Quando eu era adolescente (e nisso lá se vão alguns
anos), o final do ano era de espera. Era a época em que a leva de compositores
mais fantástica que este país já teve lançava seus LPs (para quem não sabe, uns
CDs enormes em que cabiam menos músicas, mas que tinham um charme insuperável).
Era uma turma bacaninha, no mínimo: Chico Buarque, Milton Nascimento, Caetano e
Gil. A espera, na maioria das vezes, valia. Juntávamos granas recolhidas ao
longo do ano para termos a possibilidade de comprar os bolachões
recém-lançados.
Fui transitando por minhas paixões, e não só na seara da
música: João Bosco, Mario Vargas Llosa, Rubem Fonseca, José Saramago.
Ultimamente, um escritor que me deixa num estado parecido de contemplação é o
Ian McEwan. Trata-se de um britânico nascido em 1948 e que escreve romances
memoráveis. Dele destaco "Na praia", por exemplo, e
"Reparação", que foi (muito bem) adaptado para o cinema, com o título
"Desejo e reparação": se vir este DVD na locadora mais próxima, não
deixe escapar. “Na praia” é um pequeno relato de um casal em lua-de-mel. Casal
tido como atual, só que marcado por preceitos e preconceitos vitorianos, o que
ajuda o escritor a construir um painel de contradições insuperável.

EXTRATO DE DADOS

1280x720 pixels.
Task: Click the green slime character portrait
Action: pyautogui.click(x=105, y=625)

==

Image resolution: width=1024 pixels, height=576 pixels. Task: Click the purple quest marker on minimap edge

ATIVIDADES ESCRITAS
**a.** Responda, com base na crônica sobre discos e livros:
(i) Em que ano nasceu Ian McEwan?
(ii) Com que título "Reparação" foi lançado no cinema?
(iii) Qual romance é descrito como um pequeno relato de um casal em lua-de-mel?
**b.** Dê a continuação da crônica sobre discos e livros a partir do ponto em que ela termina.
Não é preciso consultar os itens para resolver nada aqui.

RESPOSTAS DO EXERCÍCIO
**a.**
(i) Em 1948.
(ii) "Desejo e reparação".
(iii) "Na praia".

**b.**
Agora, o sujeito lançou um novo romance:
"Solar". Conta a história de Michael Beard, um sujeito que, vinte
anos atrás, ganhou o Nobel pela descoberta da Coflação, um negócio que eu deixo
para vocês entenderem nas palavras do próprio McEwan, que fez uma pesquisa
porreta na área. Do prêmio para cá, o personagem se transformou num pária da
ciência: gordo, desleixado, pouco se importando com o futuro do planeta, área
em que foi notabilizado pelo Nobel.
O livro tem de tudo um pouco: adultério, morte, ameaças.
Lido assim, parece resenha de produto de um Sidney Sheldon, o que não fala a
verdade a respeito do romance. Além de extremamente bem escrito, nele o autor
desfia toda sua capacidade de contador de histórias e de prospector da alma dos
homens. Sobretudo dos homens mais canalhas que você puder imaginar.
O final é magistral, a cena que encerra o livro é digna
de eternização em museu de cera, sei lá.
O escritor está entre os "grandes" da
literatura contemporânea, e não à toa.
Se puder, leia.
O Mario
Sempre emocionante quando fala de literatura. Sempre
empolgante quando se refere ao potencial transformador da literatura. Sempre
apaixonado por seu ofício, Mario Vargas Llosa e seus períodos imensos cheios de
retornos abarrocados, além de ter sido um dos escritores mais lidos e relidos
por mim, ainda é um dos intelectuais mais apaixonantes e polêmicos, sobretudo
quando se repassa sua trajetória pessoal e política. Dele, li e reli Conversa
na Catedral, meu preferido, livro de formação fundamental para que me
apaixonasse definitivamente pela literatura como matéria de uso, de trabalho e
de vida.
Do Mario destaco um trecho, retirado de artigo seu
publicado na revista Piauí:
“A ciência e a técnica não podem mais cumprir aquela
função cultural integradora em nosso tempo, precisamente pela infinita riqueza
de conhecimentos e da rapidez de sua evolução que levou à especialização e ao
uso de vocabulários herméticos.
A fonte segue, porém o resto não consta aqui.